The Santiago Metro partially restarted activity on Monday the 21st, opening certain Line 1 stations with a reduced schedule. In the days following, they increased the number of available stations. Beginning on the 28th, five of the seven lines opened and 53 stations opened (out of a total of 136). In spite of that, low metro capacities, temporary closures of some stations, and traffic diversions due to the demonstrations created long transportation delays for citizens of Santiago, especially in the more peripheral sectors. Additionally, the use of bicycles increased because of long delays on public transportation.

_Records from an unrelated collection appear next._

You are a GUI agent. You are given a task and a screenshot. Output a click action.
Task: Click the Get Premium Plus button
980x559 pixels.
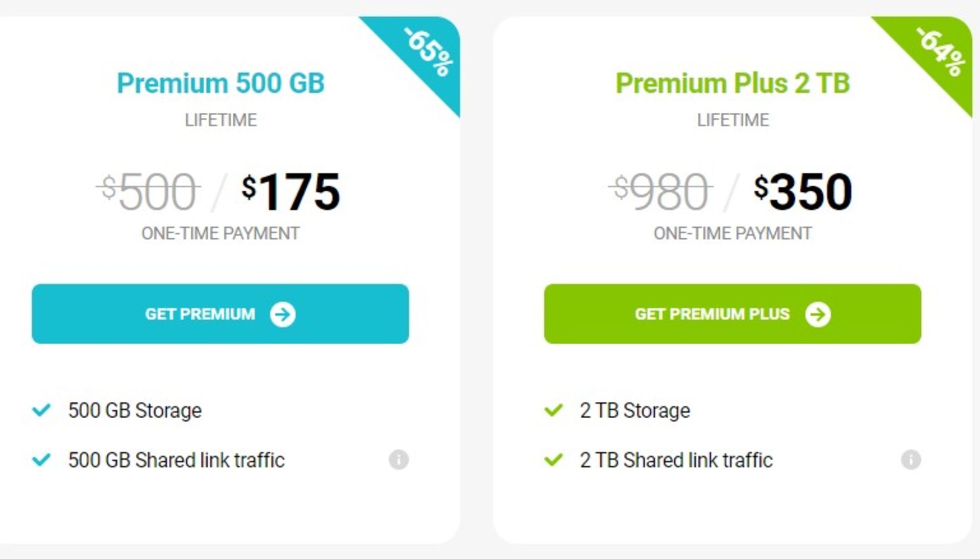point(732,314)
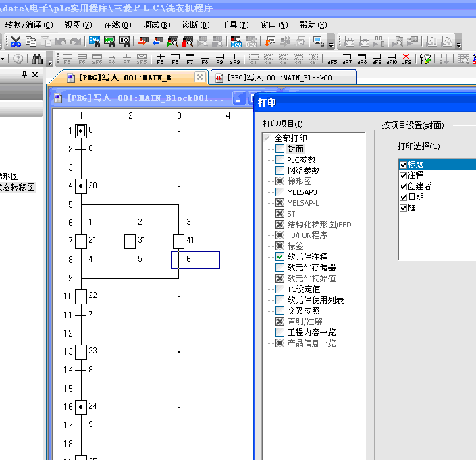Click the aF5 toolbar icon
This screenshot has width=476, height=460.
pyautogui.click(x=332, y=59)
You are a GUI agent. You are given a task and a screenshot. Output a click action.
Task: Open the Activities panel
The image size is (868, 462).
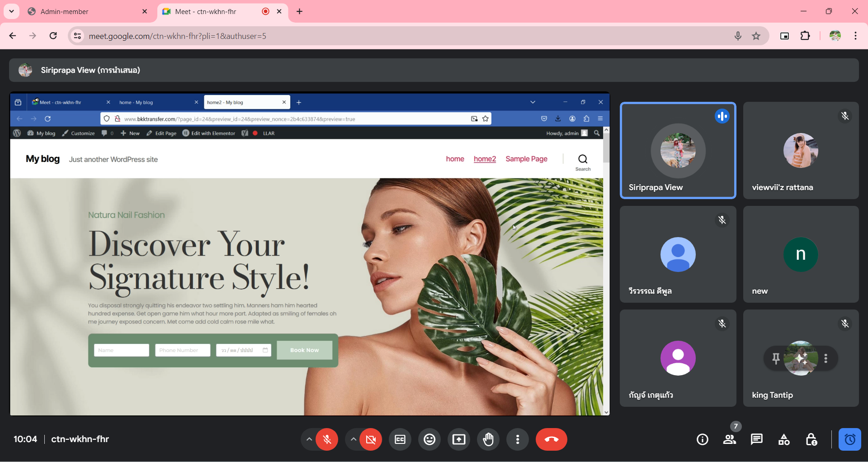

After five days of massive demonstrations, President Sebastián Piñera returned on the night of 22 October to address the country. During this speech, Piñera asked for forgiveness for not recognizing the issues that troubled society and announced a series of steps called the "New Social Agenda". These measures incorporate a series of small and moderate changes that will address different areas of need:
- Pensions: 20% increase in the Basic Solidarity Pension and the Provisional Solidarity Contribution; additional increases in 2021 and 2022 for retirees over the age of 75; fiscal contributions to complement Social Security savings of the middle class and women; contributions of fiscal resources to improve pensions for older adults who are not eligible.
- Health: Fix the government's catastrophic disease insurance project; create a project for medication; expand the agreement from Fansa with pharmacies to reduce the price of medication.
- Wages: Complement, with fiscal funds, the salary of workers until they reach a minimum guaranteed income of 350,000 Bruto (298,800 pesos) for full-time work; for the workers that receive the minimum salary, this is an increase of 49,000 pesos.
- Energy: Creation of a stable mechanism for electric tariffs, that voids the 9.2% rise expected in the coming months.
- Taxes: Creation of a new plan in the supplementary global tax of 40% for incomes over eight million pesos per month.
- Public administration: Reduction in the allowance of parliament and high salaries of the public administration; reduction of the number of members in the parliament and limits on their re-election.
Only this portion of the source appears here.